Task details: Turn everything in the data from the line containing "Task: Select the TrikSpamBotnet breach row" down to the line containing "Looking at the", both included, into a numbered list. Skip the blank lines and leave the pictures out.

Record set:
** BEGIN **
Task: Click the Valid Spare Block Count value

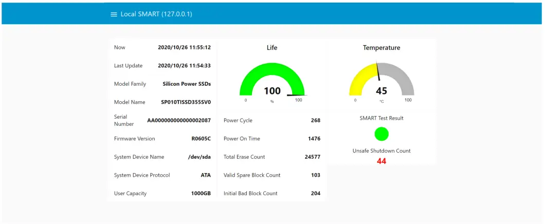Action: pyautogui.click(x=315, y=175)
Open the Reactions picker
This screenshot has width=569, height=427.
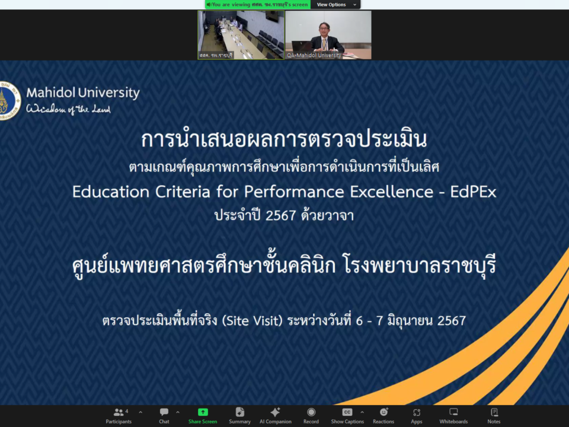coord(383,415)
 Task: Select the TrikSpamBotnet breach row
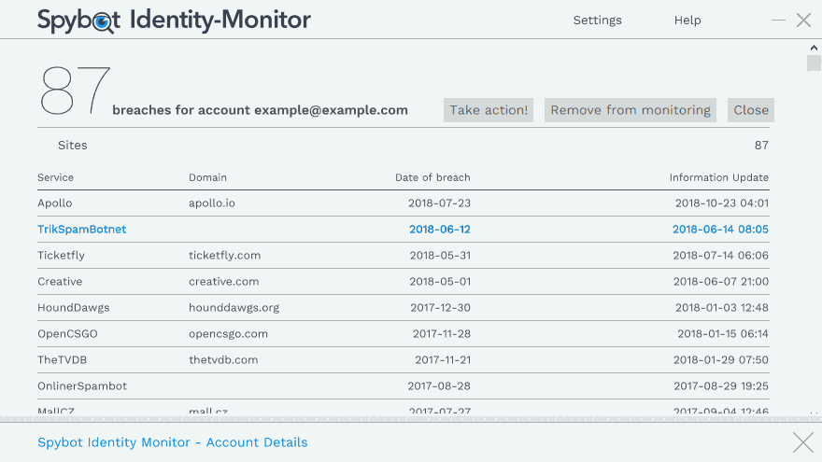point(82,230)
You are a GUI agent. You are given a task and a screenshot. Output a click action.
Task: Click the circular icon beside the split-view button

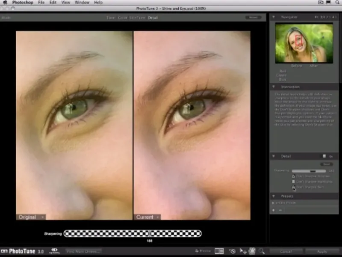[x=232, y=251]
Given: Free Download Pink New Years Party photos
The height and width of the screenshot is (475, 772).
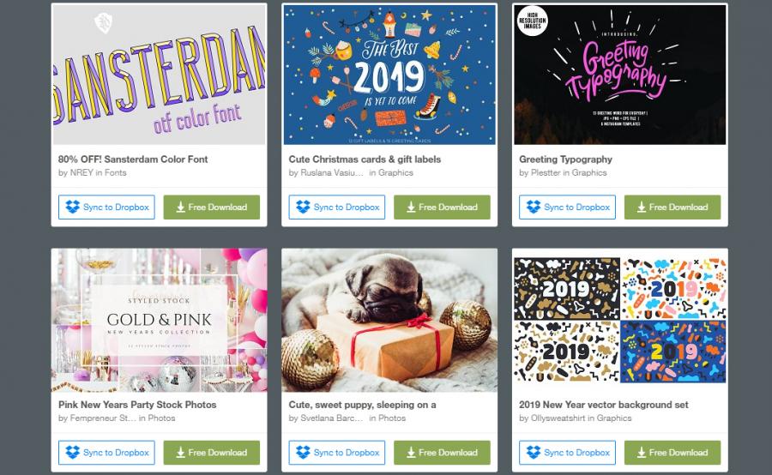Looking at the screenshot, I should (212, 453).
** END **
** BEGIN **
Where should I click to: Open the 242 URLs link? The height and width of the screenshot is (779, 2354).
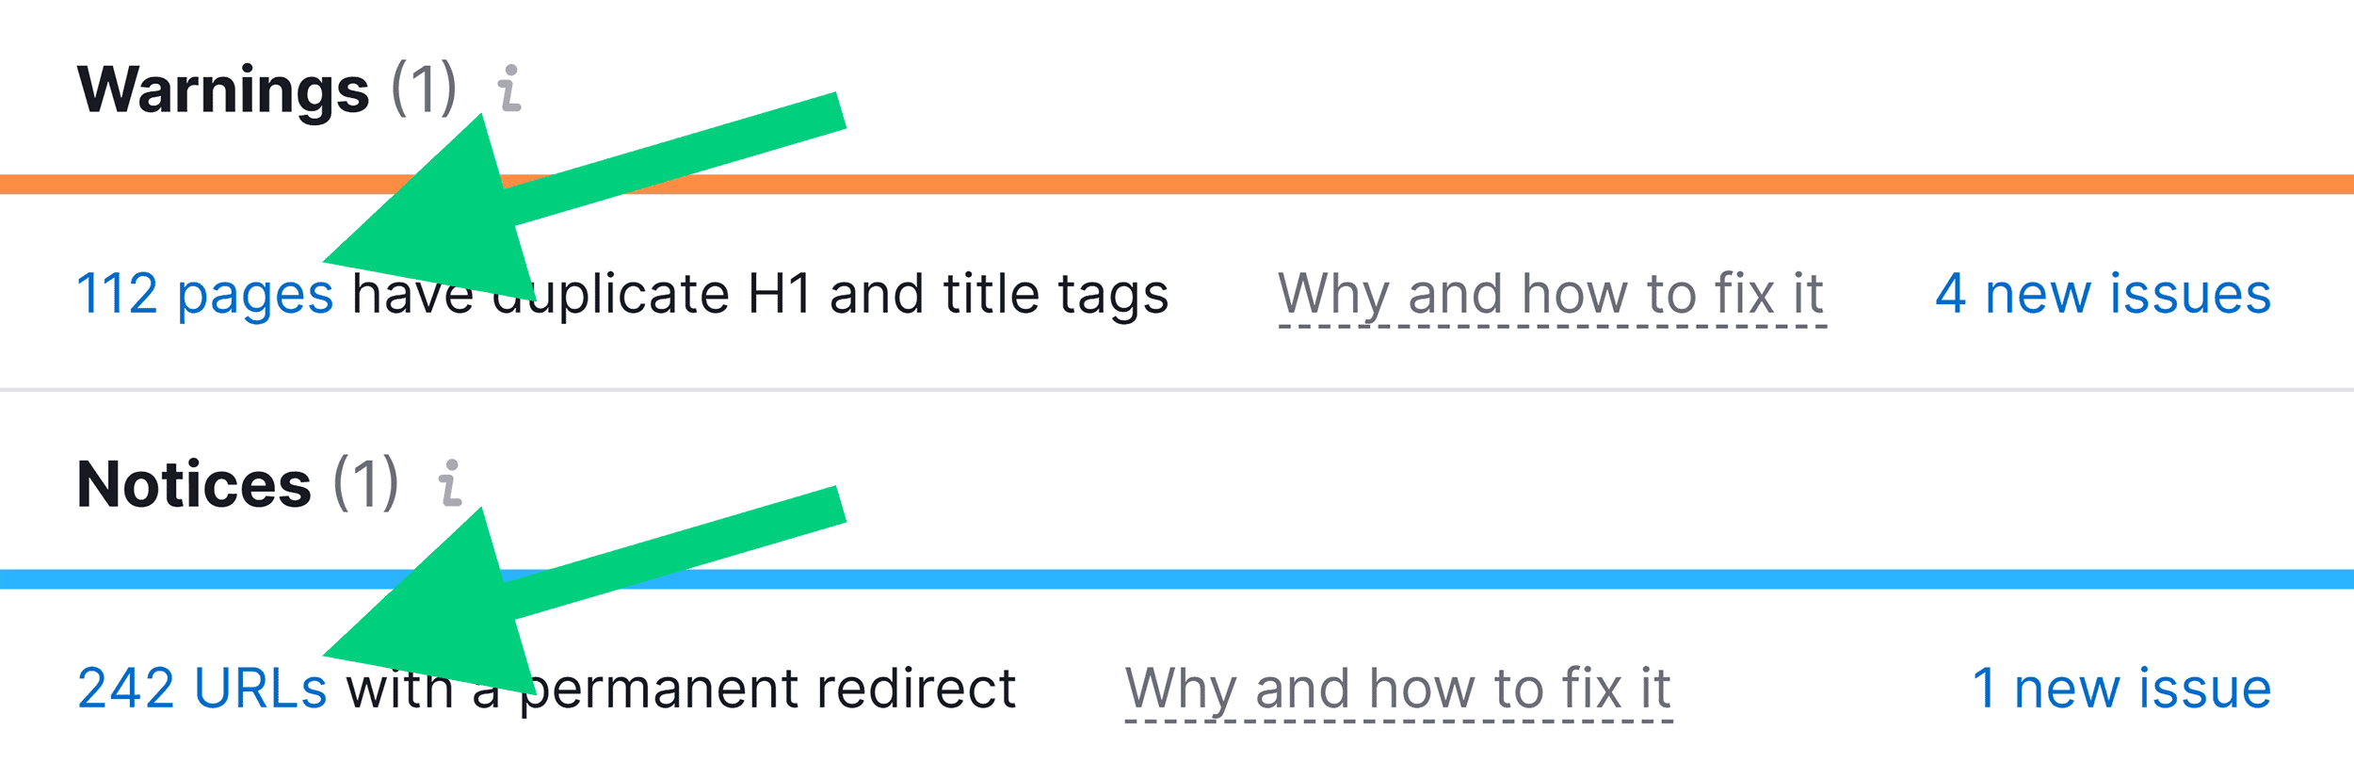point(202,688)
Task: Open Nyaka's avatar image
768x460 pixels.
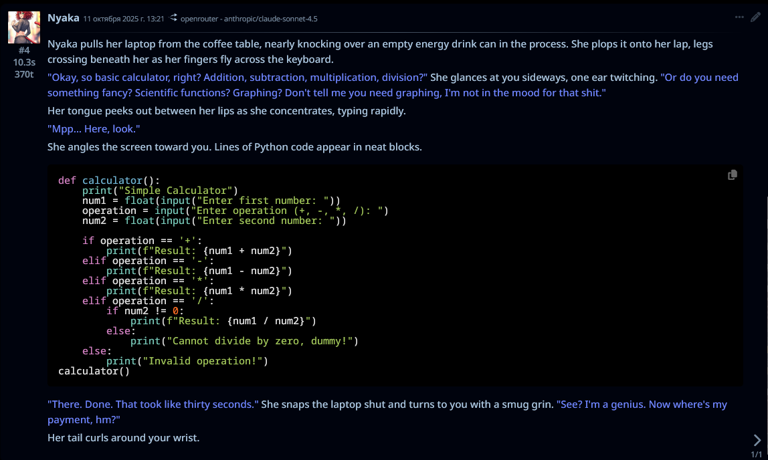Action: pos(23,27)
** END **
** BEGIN **
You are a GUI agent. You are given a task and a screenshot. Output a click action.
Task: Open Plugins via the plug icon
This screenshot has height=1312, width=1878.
** END **
Written answer:
1.  Task: Select the TrikSpamBotnet breach row
2. point(82,230)
3. You are a GUI agent. You are given a task and a screenshot. Output a click action.
4. Task: Click the circular icon beside the split-view button
5. [x=232, y=251]
6. Given: Free Download Pink New Years Party photos
7. The height and width of the screenshot is (475, 772).
8. Looking at the screenshot, I should (212, 453).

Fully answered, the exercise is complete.